TASK BRIEF → Omitting the pictures, print every line below exactly as it stands.

[SUPPLIED MATERIAL — start]

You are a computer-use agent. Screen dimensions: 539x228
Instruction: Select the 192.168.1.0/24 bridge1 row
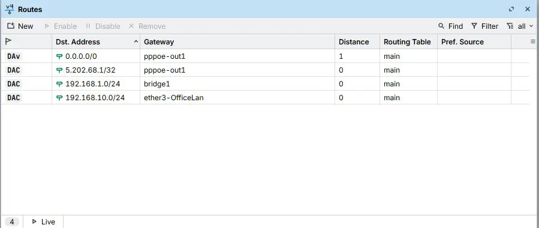(x=265, y=84)
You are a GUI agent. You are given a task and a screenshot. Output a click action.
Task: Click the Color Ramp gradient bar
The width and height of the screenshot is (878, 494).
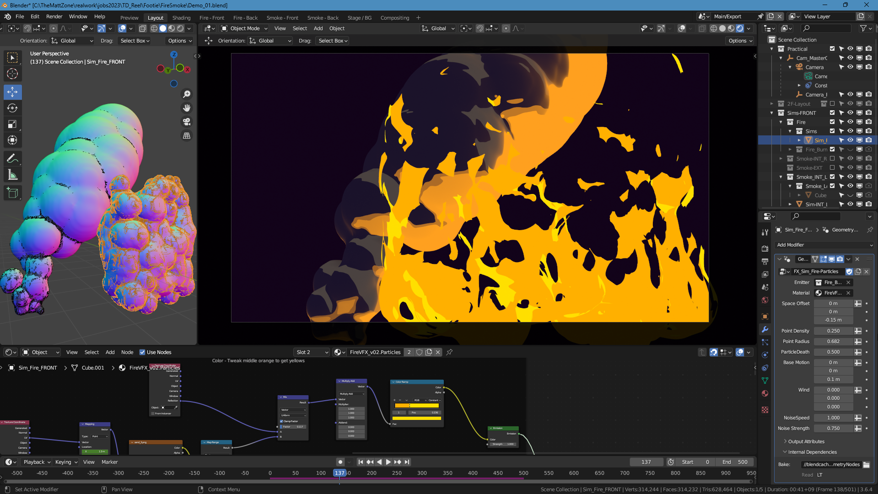click(416, 406)
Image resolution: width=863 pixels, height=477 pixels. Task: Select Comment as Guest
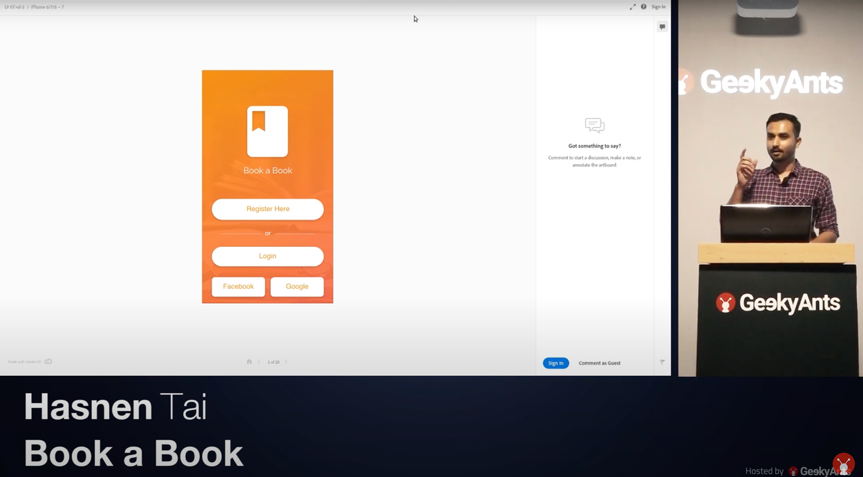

[SUPPLIED MATERIAL — finish]

RESPONSE BELOW →
You are a computer-use agent. Screen dimensions: 539x228
Instruction: Select the 192.168.1.0/24 bridge1 row
(x=265, y=84)
You are a GUI agent. You are given a task and a screenshot. Output a click action.
Task: Click the Color Ramp gradient bar
The width and height of the screenshot is (878, 494).
click(416, 406)
Image resolution: width=863 pixels, height=477 pixels. Task: Select Comment as Guest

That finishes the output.